Is it Lonely or is it Blessed?
I’ve been thinking about the aloneness I’ve experienced this month being in isolation for the whole month of December, a month that is usually full of gathering and parties and general merriment. I have suffered from many tortured, nonsensical thoughts of what I did to deserve this, and then followed closely on its heels is a question of “maybe I might prefer this... maybe I should put my heart into it”. Of course, when you’ve had a bout of pretty bad covid, you’re recovering, and caring for kids and a husband also recovering, and your kids are toddlers, the amount of “heart” you have left lying around to put into anything is quite limited. But, one does one’s best.
It does seem as if social media culture has rendered the word(s) “blessed/blessing” nearly meaningless. And if that wasn’t enough, we hardly, even as Christians, do anything ceremoniously anymore. I even felt it was implied that ceremoniousness was a prerequisite for disingenuousness. I have found as I’ve gotten older that ceremoniousness speaks to me, and it comes naturally to make a big deal about the things that mean a lot to me and to be a little silly and indulgent in expressing that. I only say silly because I was raised by a long line of stoic Germans who didn’t raise a fuss about any sentimentality, and might even apologize for ever allowing it. I actually do not think such things are silly in the true sense, however, I’ve often had to give myself permission to be a bit silly because practicality resounded like a gong throughout my entire existence. On another note, I’m endeavoring to learn practices to quiet my ever-active mind, and I’ve observed that being ceremonious puts my body and mind into a certain posture, and without said posture, I often have a hard time truly quieting my mind and focusing in on the present moment before my brain is off again to the races.
I was reading a passage in “Gilead” the other day (as previously mentioned in my last post), drawing towards the close of the novel, there’s a particularly touching scene where Reverend Ames blesses Jack before he boards a train out of town. Jack is the reverend’s namesake, and means a great deal to him, however, their relationship has been fraught with misunderstanding and trouble. Yet, indeed, there is much love there. The Reverend blesses Jack in this scene, by the train station, on a bench, with his hand on Jack’s head, and it was incredibly moving. The heavy weight of emotion Jack felt over this blessing was palpable; he wasn’t sure that he deserved it, but he longed for it, and I longed for him to have that blessing. Truly, I longed for myself to have that blessing. I wonder, if we would take back a bit of ceremoniousness to give to each other every now and then, it might do our hearts a great good.

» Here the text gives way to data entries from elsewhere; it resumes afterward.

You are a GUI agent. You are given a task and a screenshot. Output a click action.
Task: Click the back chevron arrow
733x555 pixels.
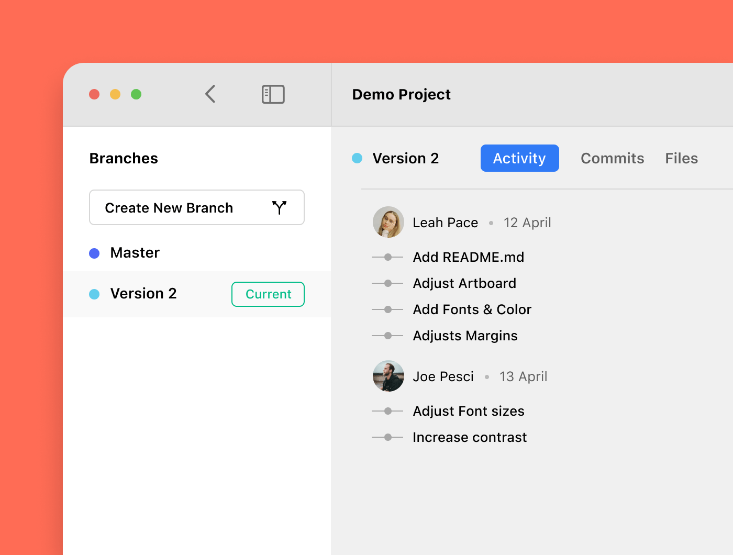click(210, 94)
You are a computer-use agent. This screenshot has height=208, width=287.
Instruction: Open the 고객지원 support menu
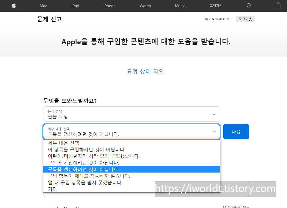216,5
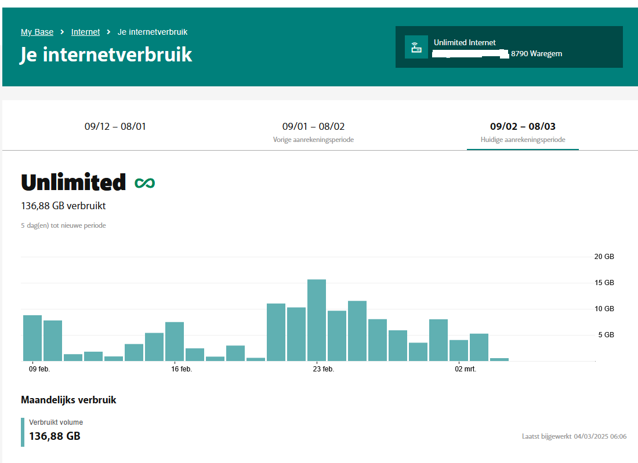Click the teal Verbruikt volume legend bar
638x463 pixels.
point(23,432)
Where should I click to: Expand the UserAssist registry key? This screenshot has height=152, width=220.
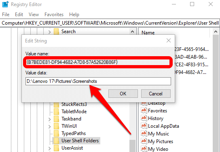tap(49, 148)
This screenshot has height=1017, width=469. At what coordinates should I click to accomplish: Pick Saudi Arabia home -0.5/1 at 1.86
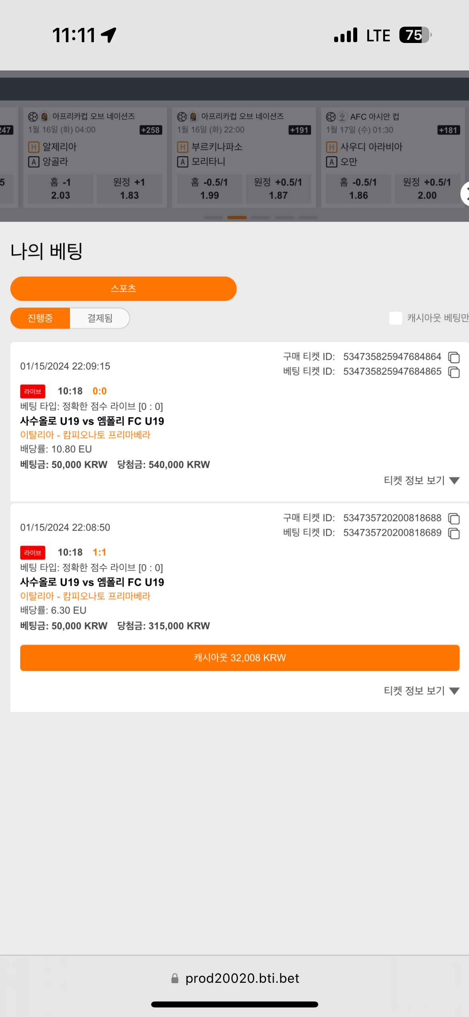(x=358, y=189)
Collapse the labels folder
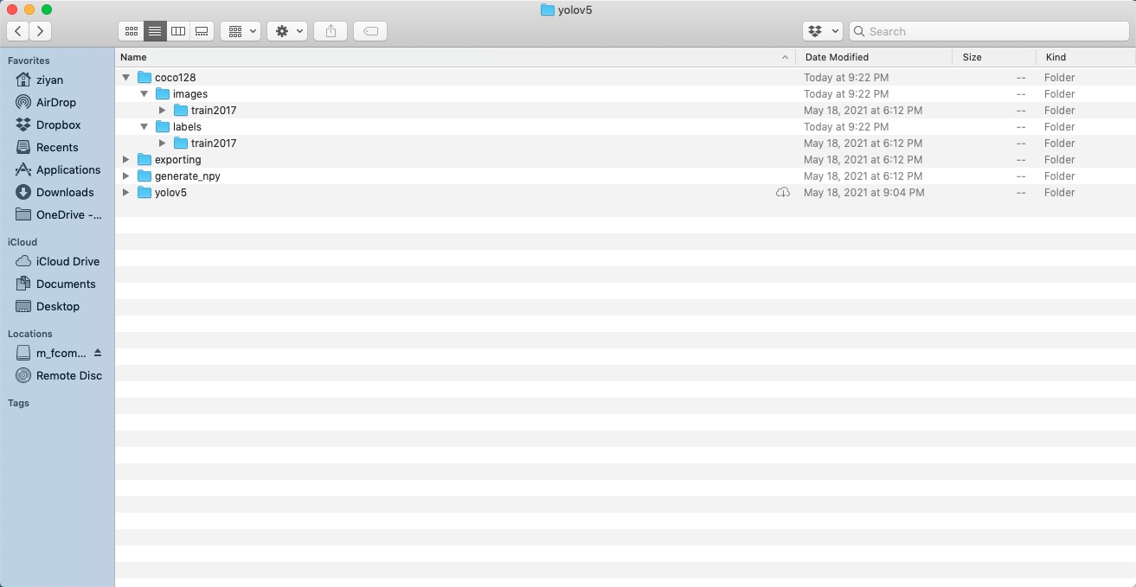The width and height of the screenshot is (1136, 587). 144,127

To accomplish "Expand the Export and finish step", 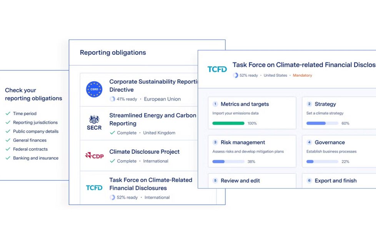I will point(338,181).
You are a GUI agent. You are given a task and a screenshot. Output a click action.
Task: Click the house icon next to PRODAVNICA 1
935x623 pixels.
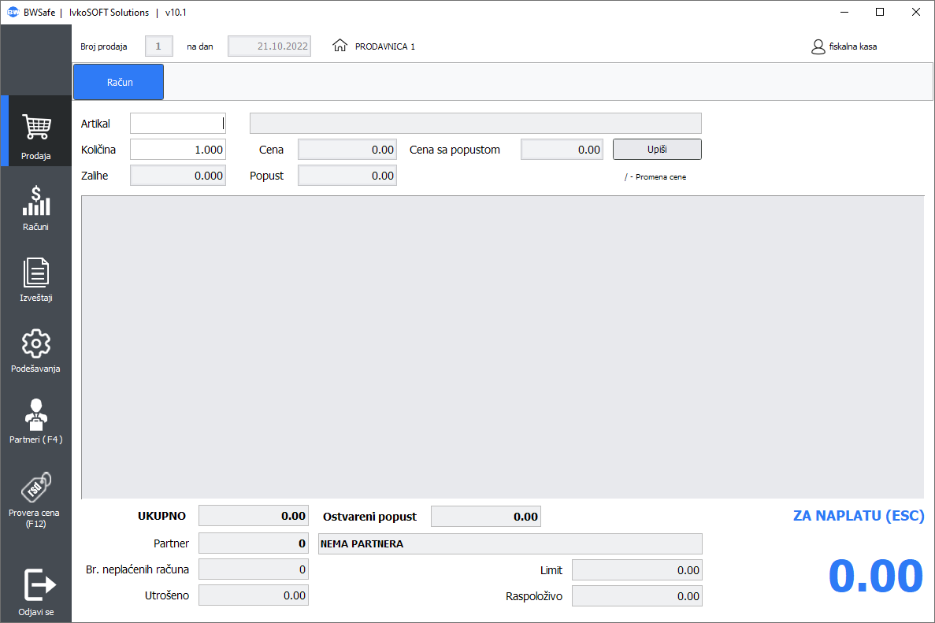point(340,46)
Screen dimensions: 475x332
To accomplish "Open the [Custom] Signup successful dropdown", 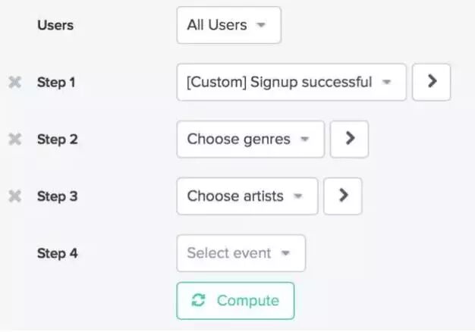I will pyautogui.click(x=291, y=82).
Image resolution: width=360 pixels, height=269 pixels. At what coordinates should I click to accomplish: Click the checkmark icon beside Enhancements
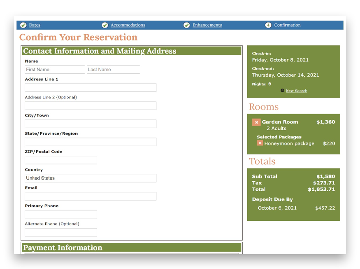point(187,25)
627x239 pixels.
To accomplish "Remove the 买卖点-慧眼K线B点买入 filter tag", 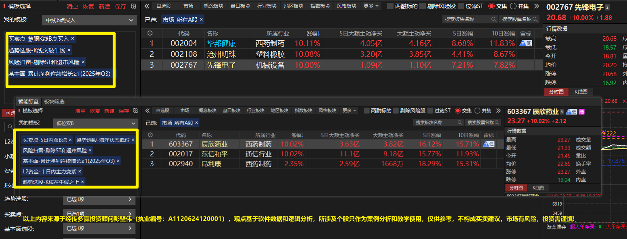I will point(73,38).
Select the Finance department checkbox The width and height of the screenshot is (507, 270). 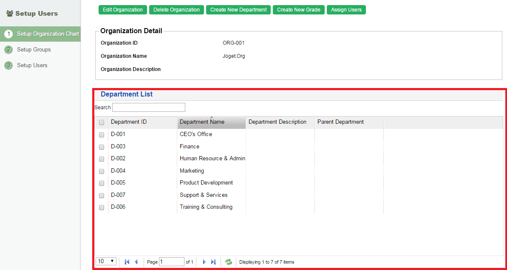[x=102, y=147]
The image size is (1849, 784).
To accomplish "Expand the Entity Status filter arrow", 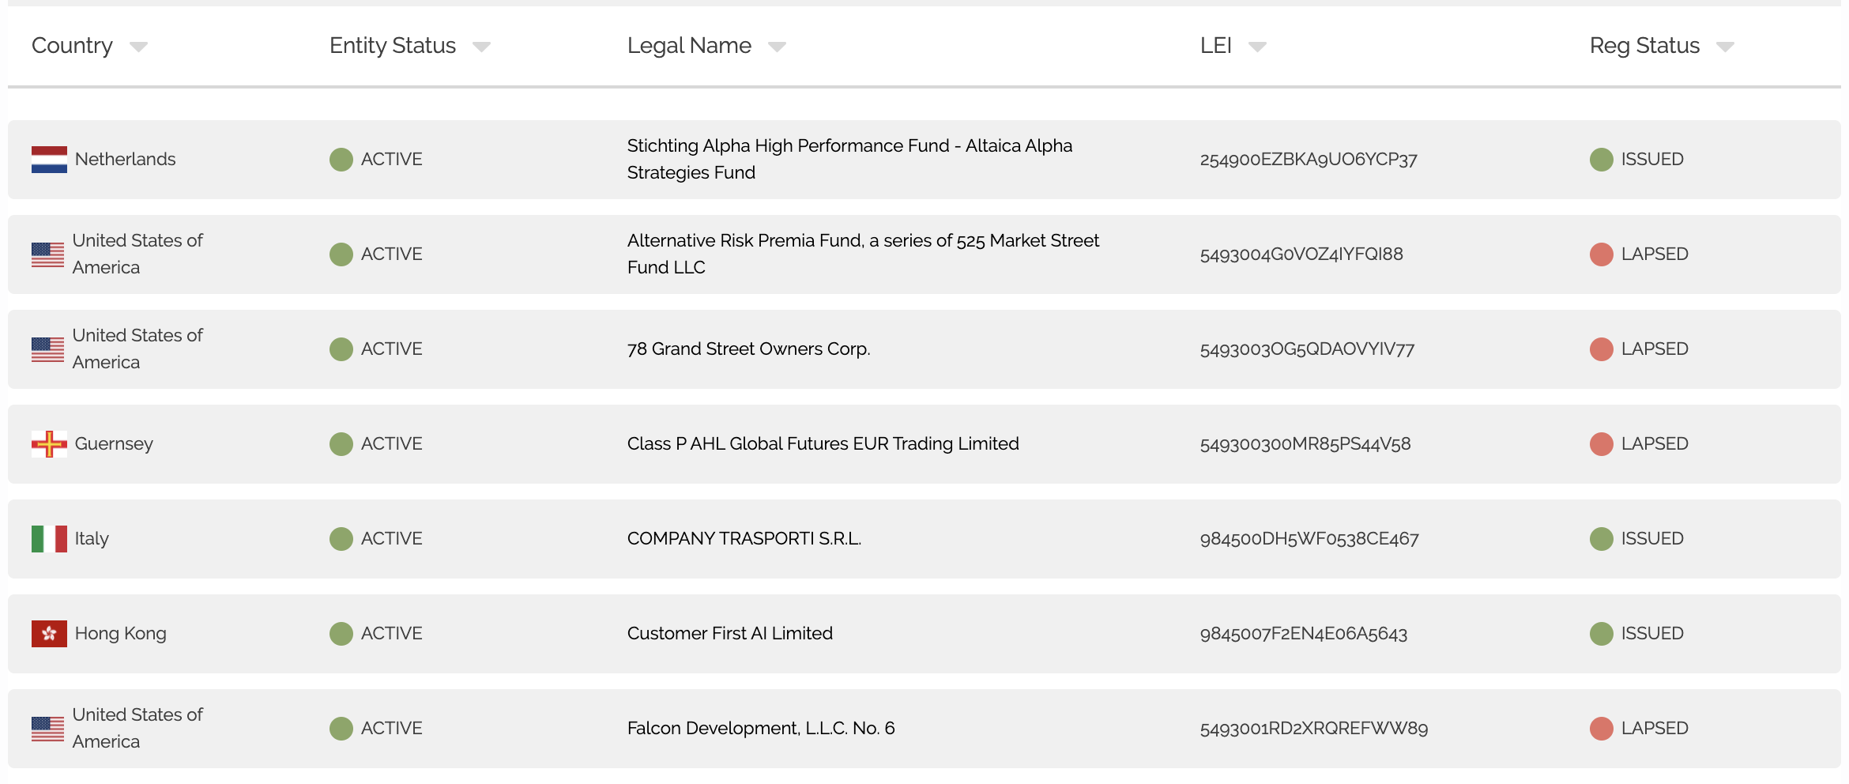I will click(x=481, y=47).
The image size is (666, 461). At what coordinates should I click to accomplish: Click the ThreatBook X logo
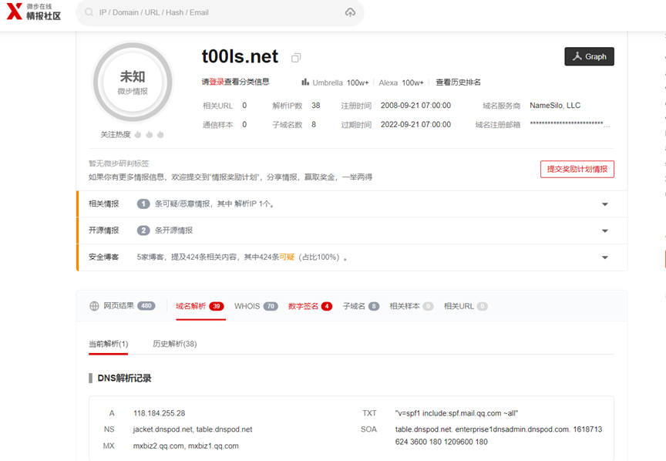(x=14, y=12)

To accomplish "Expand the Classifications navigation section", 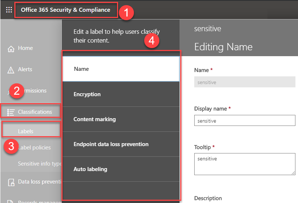I will pyautogui.click(x=35, y=112).
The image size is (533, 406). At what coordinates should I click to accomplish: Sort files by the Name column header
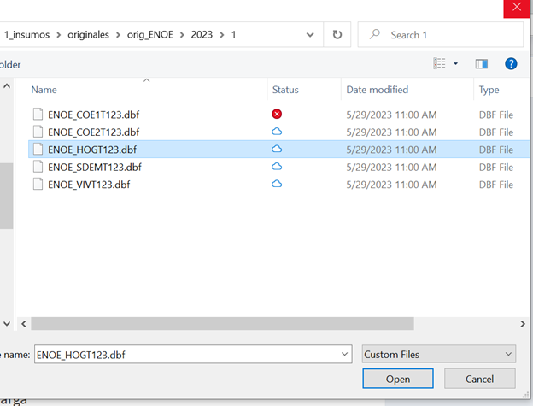click(x=44, y=90)
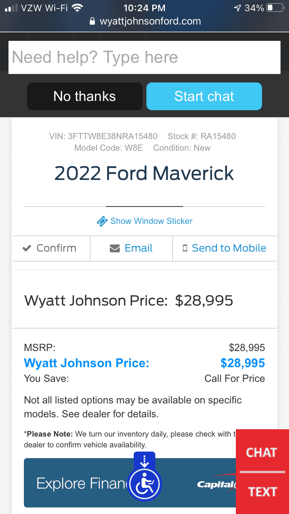This screenshot has width=289, height=514.
Task: Decline chat with No thanks
Action: point(85,96)
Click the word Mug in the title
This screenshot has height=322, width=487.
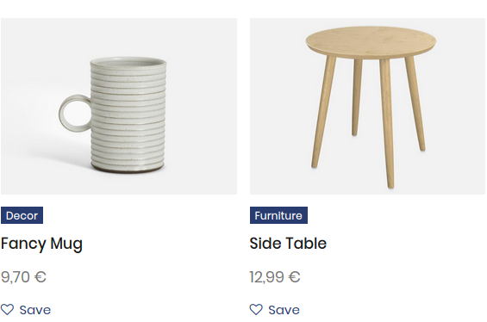[66, 245]
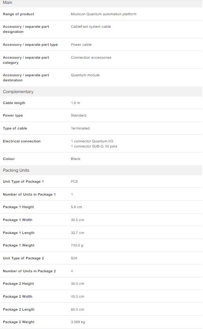Click Connection accessories category value
The image size is (203, 329).
[91, 58]
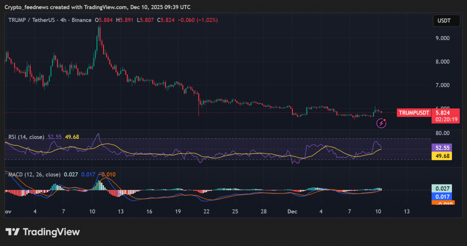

Now, back to the point at hand, is it loneliness or is it a blessing? I felt resentful of the idea of being alone for the holidays, picking at the wound of 2020, feeling like life right now is a big pile of stuff no one wanted and we’re just trying to make the best of it, but, you know, most of the time we’re fully aware that it’s actually a pile of things no one wanted; and then I kept remembering that I had wondered for several years what it would be like to have a quiet holiday, the type of holiday where I might feel rested afterwards, I might feel closer to my husband and children; re-centered, calm, at peace. I love busy holidays, I do... but maybe I don’t? I don’t know, I had never given myself the chance to find out for myself because there’s a lot of pressure and expectation and it seems like I really have to have a conviction to go against pressure and expectation (uh, because everyone will be mad at me). It was kinda this pipe dream whispered into the aftershockwaves of the holidays “hey... what if you felt relaxed right now...” So I had never even tried and didn’t know if I ever would.
Enter this year, thick with experiences we had never even tried and didn’t know if we ever would, and honestly would never, ever choose. And here we are at home, as always, just the few of us, and we get to do only the traditions we like; only the ones we have the energy for, only the food we want to make, plenty of time for play and rest, and staring at the fire, playing chess, discussing our dreams for the future, the things we don’t understand about ourselves, working out as a family, lacking no good thing. It’s different, but it is fully good.
I don’t know if I would’ve taken that independence for our selves without my hand being forced, but I certainly am grateful for the experience, and I certainly would imagine there’s great blessing in it.